Most Bible-believing Christians have paid little attention to the problems Paul faced during his 18 month stay in Corinth (50 to 51 AD). The Jews sought to imprison him because of his influence among the people. When they failed to have him arrested, the Corinthian Jews beat Sosthenes, the leader of their synagogue for believing what Paul taught. The Roman pro-consul Gallio did not prosecute Paul under Roman law as the Jews wanted, but he was "unconcerned" with the Jews beating those who believed Paul's message (Acts 18:17). Notice, again, the reason the Corinthian Jews gave to the Roman pro-consul Gallio for their anger against Paul - "he is persuading people to worship God contrary to the Law of God." The Law of God is what we now call the Old Testament and all the Old Covenant traditions of Hebrew worship. A simple principle regarding our worship of Christ can be derived from reading Acts 18 and Paul's time in Corinth:
The more our corporate worship looks like Old Testament Jewish worship (i.w. "a holy building in which to gather, authoritative male priests who rule over others, and a sacrificial system of actions designed to please God, etc...), the more our corporate worship is unlike Paul's and early believers' worship of Christ. (Wade Burleson)
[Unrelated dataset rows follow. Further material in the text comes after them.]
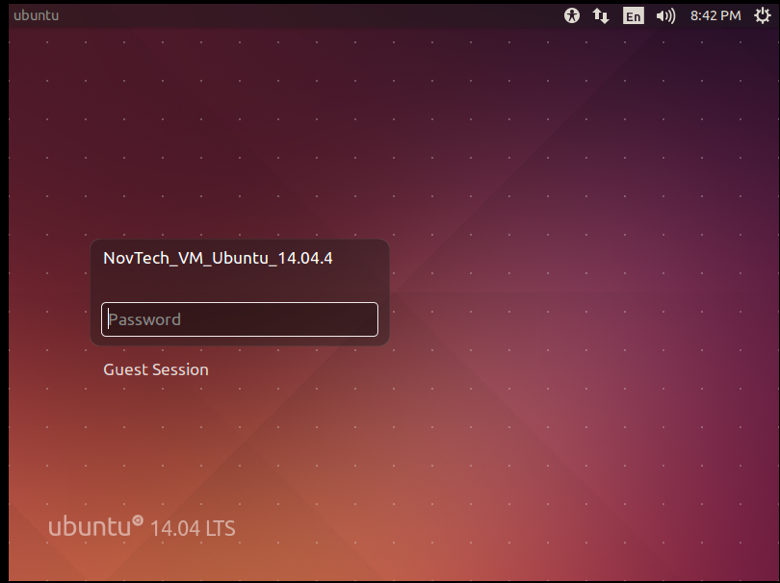The height and width of the screenshot is (583, 780).
Task: Click empty space inside the login box
Action: click(x=240, y=284)
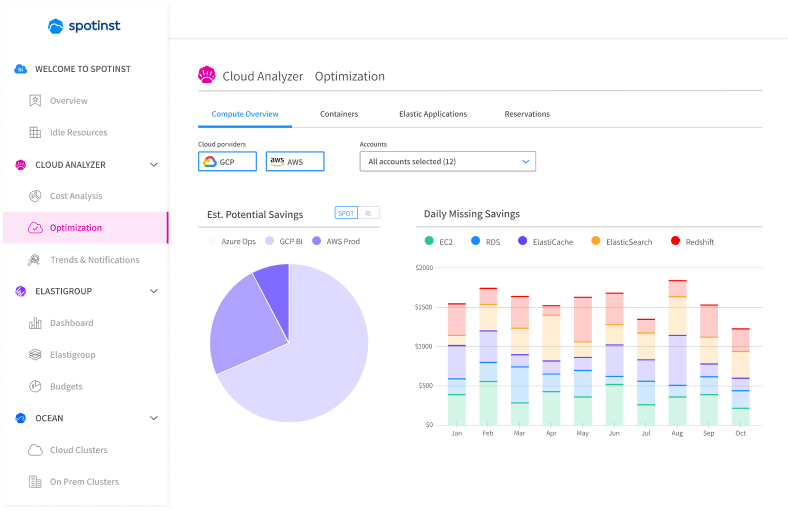Toggle the AWS cloud provider filter
The width and height of the screenshot is (788, 510).
pos(295,161)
Allow me to give just one example which illustrates the dichotomy between the Law of Old Covenant worship as practiced by the Jews in Corinth and the freedom of New Covenant worship as practiced by Paul. In one of Paul's earliest epistles, he clearly teaches that there should be no difference between males and females in the ekklesia (Galatians 3:28), and he later writes to the Corinthian Christians and says all believers should serve one another as they have been gifted (I Cor. 12:4-11). Paul teaches the Corinthians that members of the assembly, both male and female, should participate in congregational worship (see I Cor. 14:31 and 14:39), and that women should publicly pray and gifted women should teach others in the ekklesia just as men should publicly pray and gifted men should teach others in the ekklesia (see I Cor. 11:5). The entire discourse of Paul's writings to the early churches in Greece and Asia Minor is saturated with the new instruction that God's new priesthood is composed of males and females, slaves and free, Jews and Gentiles. In the ekklesia (assembly) of Christ there is to be no separation of people by race, nationality, gender or color. Each of us has been made a priest (Revelation 1:5) and we all form a royal priesthood (I Peter 2:9).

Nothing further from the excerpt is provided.